Mr. Clean

Reece Phillips was on a run from Montana to Idaho a few years ago when the electronic control module on his 2000 Kenworth W900L quit on the freeway. He phoned longtime mechanic Troy Winn. With help from his buddy’s pickup and another truck, Phillips made the last 30 miles to Lava Hot Springs, delivered his cargo with no losses and, soon after, replaced the ECM.

“He does everything perfect,” Winn says of Phillips, a fellow resident of Preston, Idaho. “You can’t stop with livestock.”

Phillips’ care of his equipment and the pigs, sheep and cattle he hauled in his 23 years on the road has earned the 43-year-old a sterling reputation among drivers and brokers. “When he put his bull wagon for sale on the Internet, two days later it was gone,” Winn says. “When he puts his truck up for sale, there’s a line of guys waiting to buy it. He’s known around the nation.”

Phillips runs mostly in the Pacific Northwest and California. He enjoys his schedule, which takes him home part of every weekend, with Mondays off.

The middle child in a family of three sons, he grew up on a farm in Idaho Falls, Idaho. In the sixth grade, Phillips rode with his father, Lester Phillips, hauling produce to Canada and on regional livestock hauls in the winter.

“Ever since I was knee-high, that’s what I wanted to do,” says Phillips, who netted $60,000 last year. “I remember getting up early in the morning to haul sheep.

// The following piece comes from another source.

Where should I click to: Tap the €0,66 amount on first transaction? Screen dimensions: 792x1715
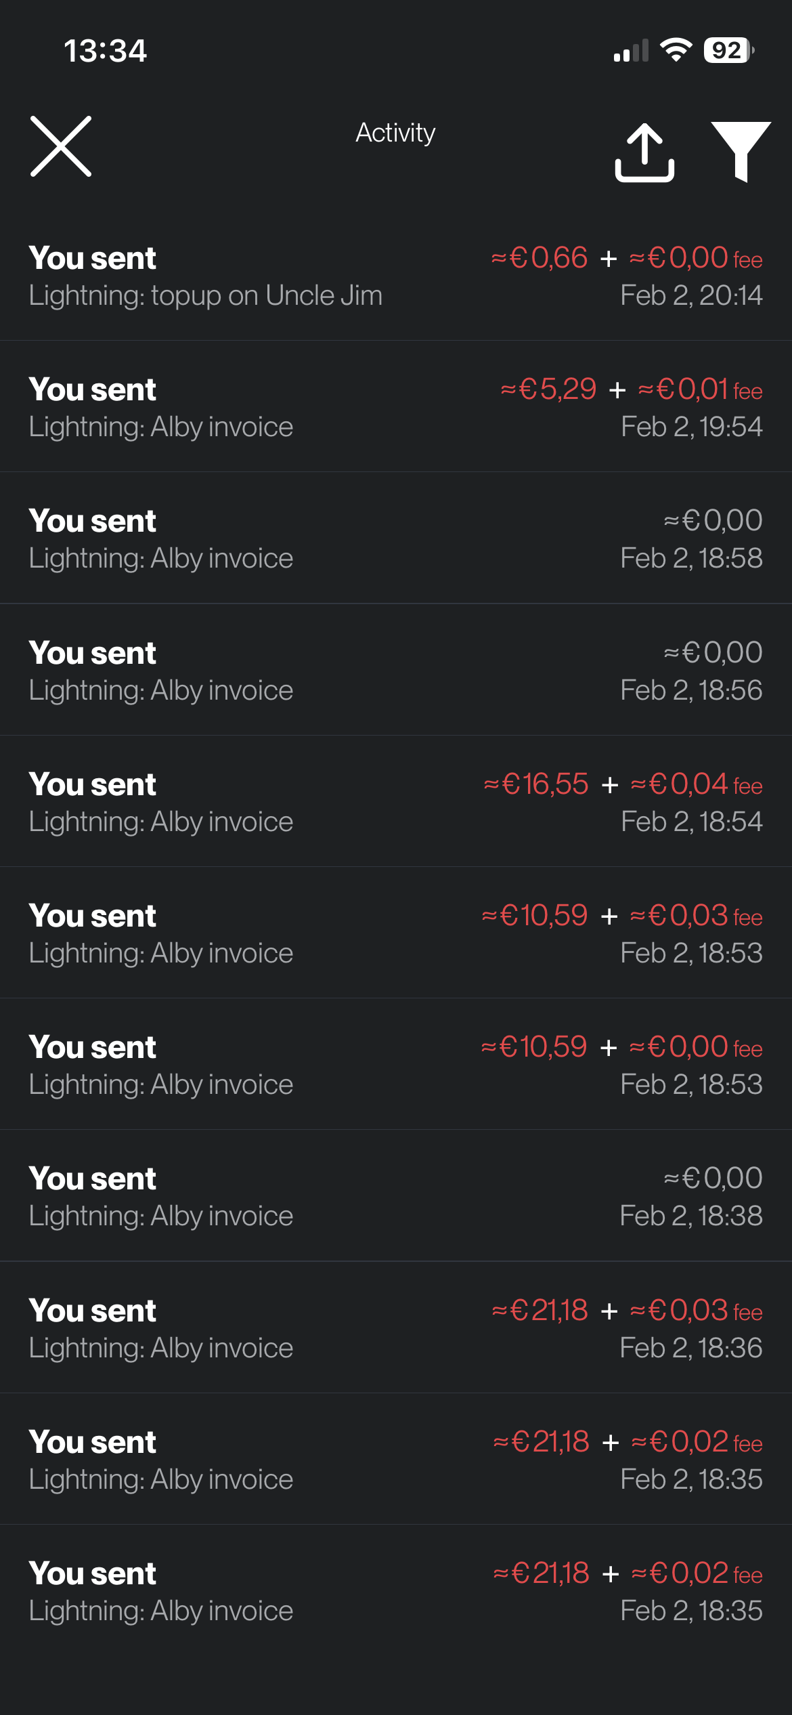540,258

It was wonderful.”

When his parents lost their 500-acre farm in the recession in 1982, his father began hauling livestock full-time for Golden Valley Transportation. Phillips’ background handling cattle, pigs and sheep helped when he hired on with Doyle Elison, owner of Elison Quarter Horse Co. near Preston. Within five years, he had won the company’s Trucker of the Year award and a safety award. Phillips says Elison was a role model for developing the business acumen he needed to start Phillips Trucking in 1995.

His gleaming Kenworth, custom bumper and trailer first attracted broker Tod Jensen, of Mound Valley Cattle in Thatcher, Idaho, 15 years ago. Since then, Phillips has hauled one to three loads weekly for him. “His trailer is always cleaned, and in cold weather, he’s always got salt. He’s always prepared,” Jensen says.

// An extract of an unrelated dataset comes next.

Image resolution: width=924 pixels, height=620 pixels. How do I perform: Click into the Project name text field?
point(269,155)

Dressed in a Western shirt and always sporting a clean hat – “He’ll throw a dirty one away,” a friend quips – Phillips’ positive attitude goes beyond surface polish on his trucks.

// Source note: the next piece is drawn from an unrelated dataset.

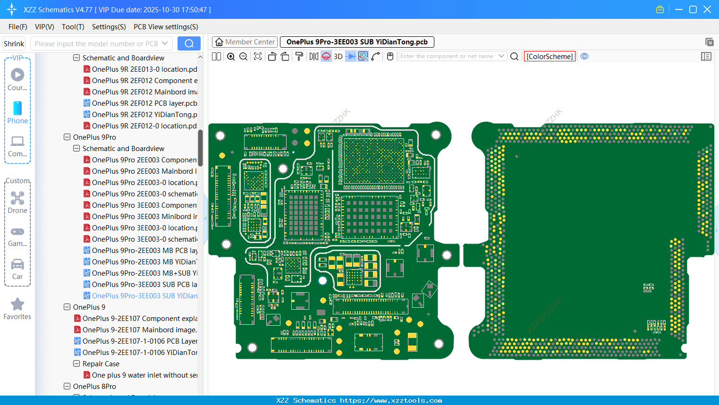Viewport: 719px width, 405px height.
Task: Open the component or net name dropdown
Action: click(x=501, y=56)
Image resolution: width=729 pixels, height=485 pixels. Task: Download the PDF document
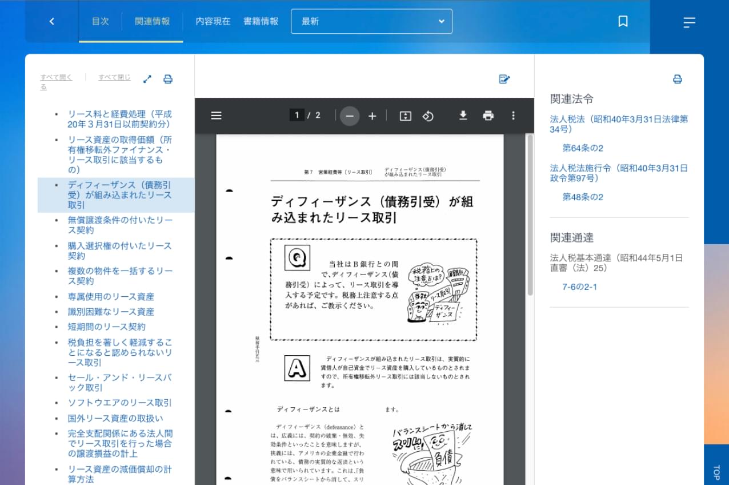[x=463, y=116]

“When he walks into a room, he livens it up,” says owner-operator Robert Murray, of Wellsville, Utah, who has known Phillips since 1989.

Brokers and colleagues especially appreciate Phillips’ knack with animals.

“I’ve never had a cut-up, banged-up or dead animal come out of the truck,” Jensen says. “With Holstein cows, he gives them more room than beef cattle and knows how to gate them.”

Murray learned from his friend’s example. “When you haul sheep, they’ve got a mind of their own,” he says. “You can’t herd sheep. He showed me the ropes with my lambs.”

Winn agrees that Phillips’ care for both the animals and his two air-suspension trailers is effective. “The cows seem to haul better,” he says. “Reece stops and checks on them all the time so they don’t get trampled.”

Phillips says regular power equipment maintenance is essential, too. His truck is serviced every 15,000 miles.

“He’s adamant about oil changes,” says Reece’s wife, Nan Phillips, who keeps the company’s financial records and drives a school bus. “Every spring, he spends a day to have someone buff out the tank, wheels and bumper. He’s been enamored with trucking since the day he was born.”Respect for the work has helped him persevere in difficult times.

Two non-chargeable wrecks that weren’t his fault depleted his equipment, as well as financial and emotional reserves. The first was in 1995, soon after he started his business. The second was in 2000, when his trailer was broadsided by a drunk driver who fled the scene. His fourth child, Justin, was born the same day.

“Those were teaching moments,” Phillips recalls. “The only reason I’m successful is because of loyal customers and the people around me.”

Murray, who lent Phillips a trailer after the second accident, admires Phillips’ tenacity. “He started from zero,” Murray says. “He’s had his ups and downs and had to make it work.”

Over the last few years, Phillips says he’s had more time at home. Recently, among other trips, he and Nan traveled to Yellowstone National Park, and again to Belize on a cruise with their children, Lynette, 20; Bradley, 18; Leslie, 14; and Justin, 10.

“In those early years, I paid my price,” he says. “But it’s been a good ride.”